Just yesterday I woke up, looked out the window, smelled the sweet morning air, and without skipping a beat got my ass as fast as I could to the bakery on the corner of the street. I needed a morning fix. Not paying any attention to the people or the environment around me (I practically ran there) I bought as many baked goods as I could with the money I had in my pocket and I ate.

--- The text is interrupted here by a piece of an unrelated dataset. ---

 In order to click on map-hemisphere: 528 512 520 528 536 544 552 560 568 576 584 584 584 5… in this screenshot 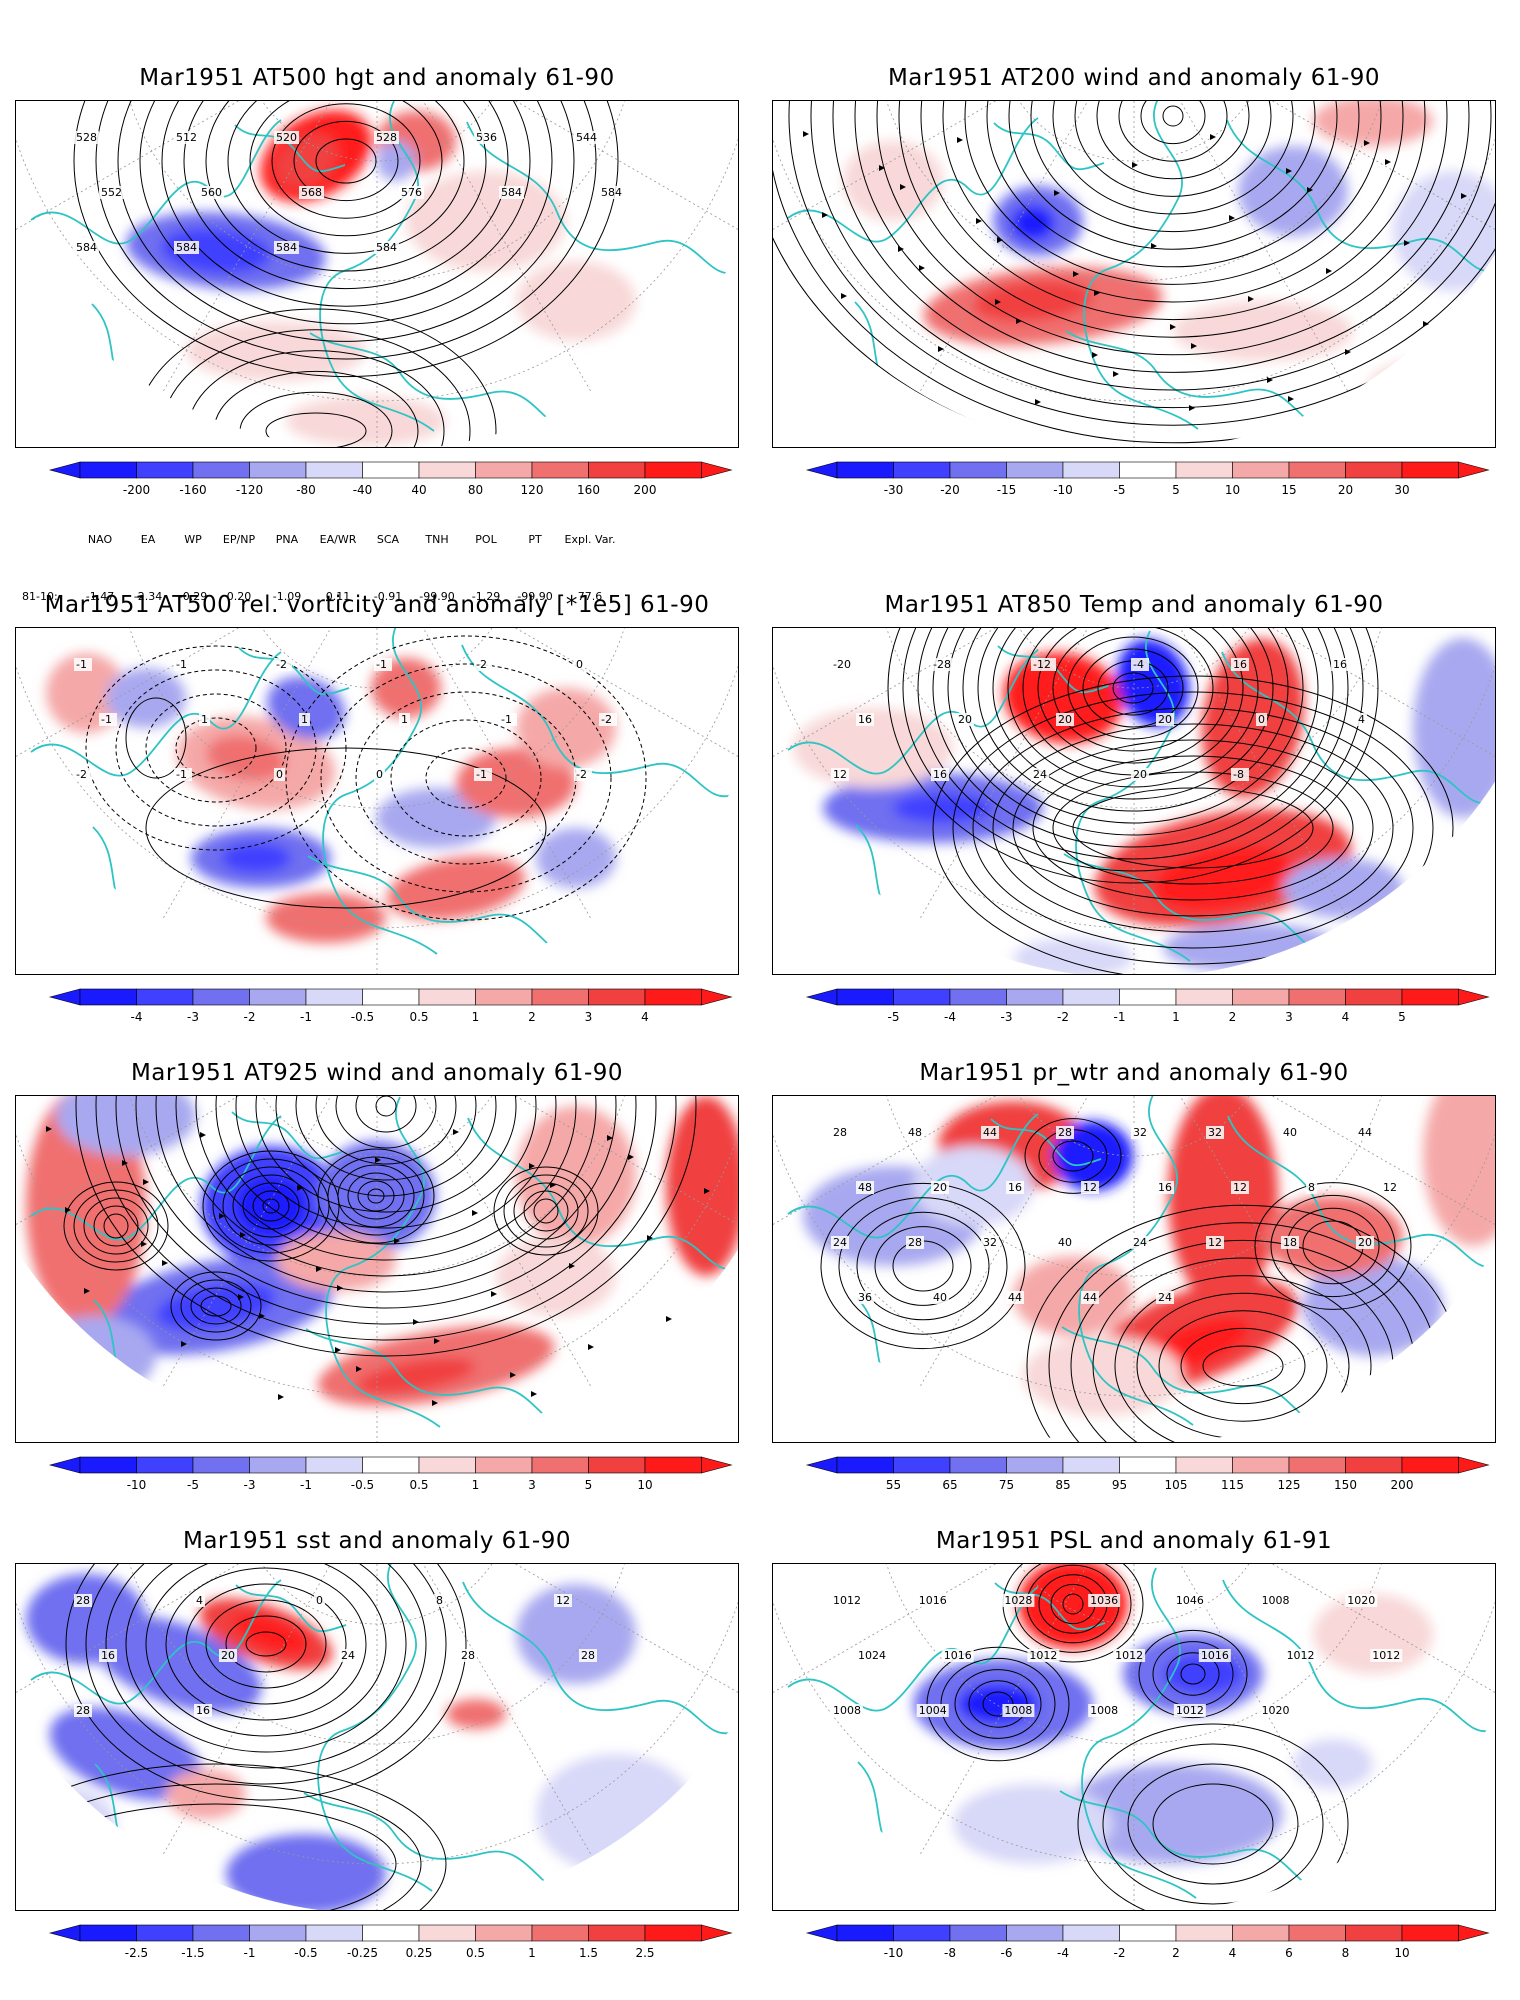, I will do `click(377, 274)`.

I am, no doubt, a compulsive eater. A binge eater. An overeater. I don’t know what to call it. And to be honest I don’t what to do about it either. But that is not why I am here. I am here because last week as I had a breakdown and sobbed uncontrollably in the back of the grocery store (no one saw… I don’t think) I realized I need to share my experiences with food. My binges. My emotions. I need to write about them. I need to reach out to others who feel the same.
Perhaps you have a similar experience and I would love to hear from you. In fact, I would love for this to be a place for anyone who has ever felt that they are controlled by food to come and relate. It has always helped me to read about someone being honest and frank about something that makes you want to cringe.
But lets get real, you didn’t think I was going to be THAT honest, did you? This is anonymous. That way I can be truthful and sincere about my experiences. Plus I don’t want like, my roommate to figure out I secretly binge eat. Because I’m sure she doesn’t already know… ha.